◆ **DIRECTIONS**
All of the data below is to be repeated exactly, except for the pictures.

[Stored entries]
========

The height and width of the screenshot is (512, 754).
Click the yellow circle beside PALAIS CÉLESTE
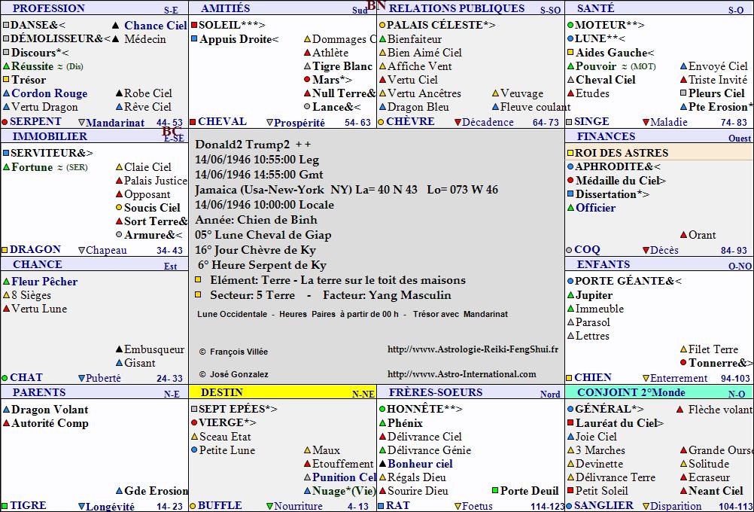tap(382, 25)
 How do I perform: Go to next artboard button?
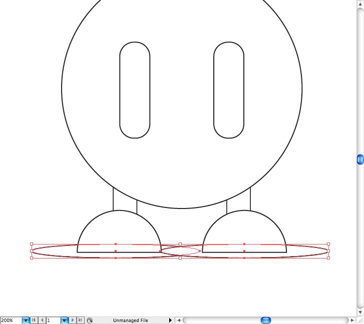73,320
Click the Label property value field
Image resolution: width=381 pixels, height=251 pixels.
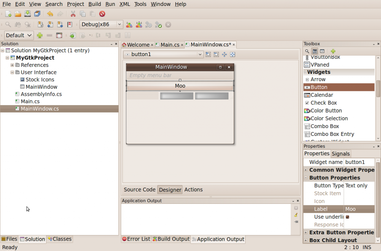pyautogui.click(x=359, y=209)
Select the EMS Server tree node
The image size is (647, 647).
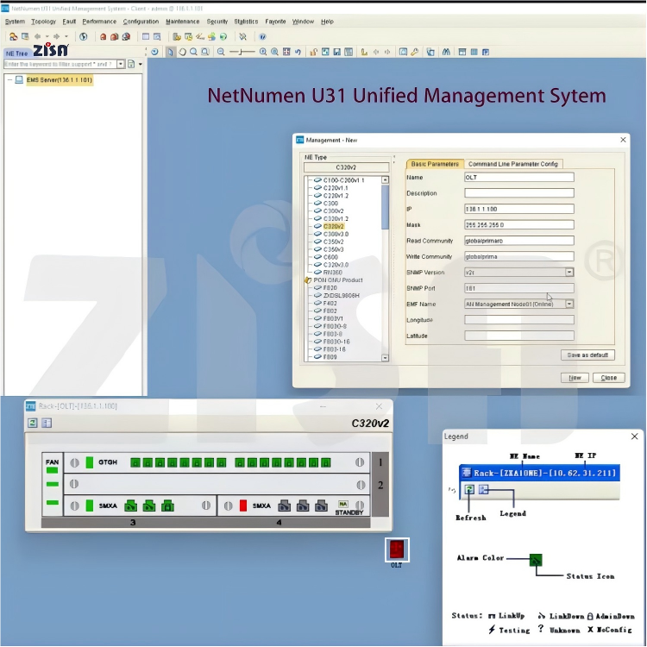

========

◆ **TASK OUTPUT**
The height and width of the screenshot is (512, 754).
Click the yellow circle beside PALAIS CÉLESTE
tap(382, 25)
 How do I perform: Go to next artboard button?
73,320
Click the Label property value field
Image resolution: width=381 pixels, height=251 pixels.
pyautogui.click(x=359, y=209)
Select the EMS Server tree node
The image size is (647, 647).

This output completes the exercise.